- EXERCISE REQUIREMENTS -
Reproduce the entries beneath exactly, without their images.

[Records contained in a dataset]
------------------------------------------------------------

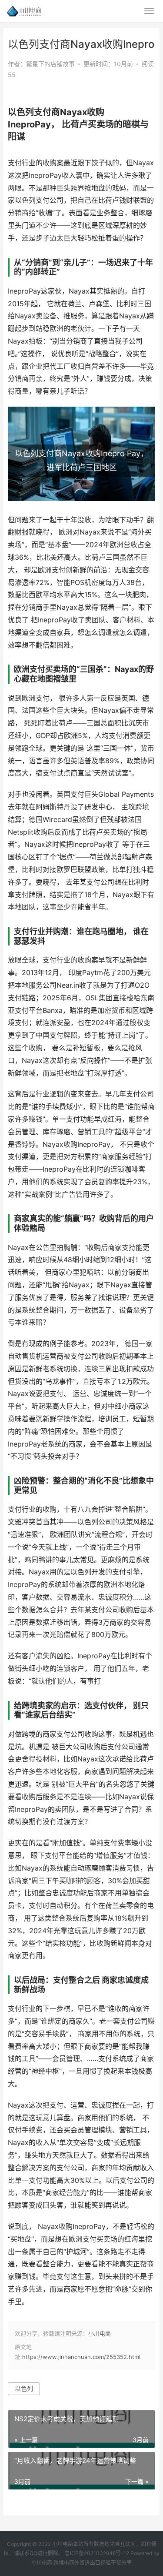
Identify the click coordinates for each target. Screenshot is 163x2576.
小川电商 (99, 2333)
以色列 (24, 2388)
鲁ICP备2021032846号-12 (97, 2553)
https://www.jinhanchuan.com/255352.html (81, 2356)
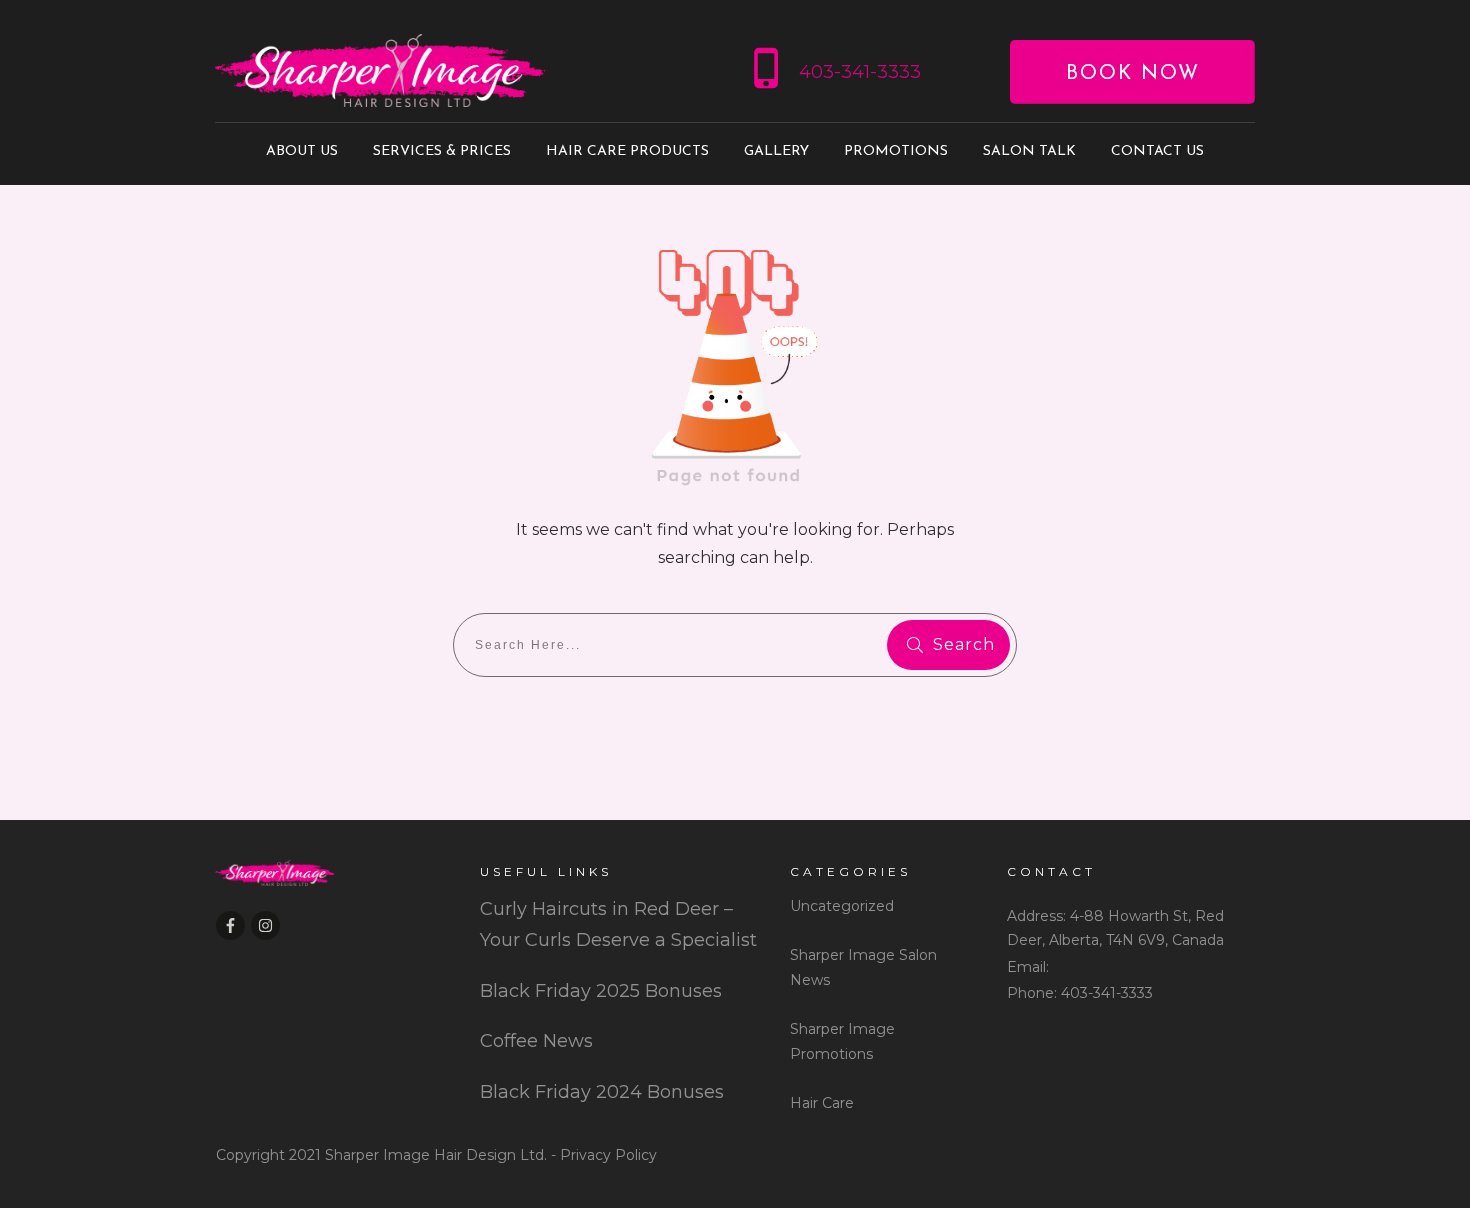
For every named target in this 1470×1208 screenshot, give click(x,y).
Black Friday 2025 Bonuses (601, 991)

------------------------------------------------------------

- EXERCISE SOLUTION -
Identify the click coordinates for each target. Screenshot is 163x2576.
小川电商 (99, 2333)
以色列 (24, 2388)
鲁ICP备2021032846号-12 (97, 2553)
https://www.jinhanchuan.com/255352.html (81, 2356)
For every named target in this 1470×1208 screenshot, give click(x,y).
Black Friday 2025 Bonuses (601, 991)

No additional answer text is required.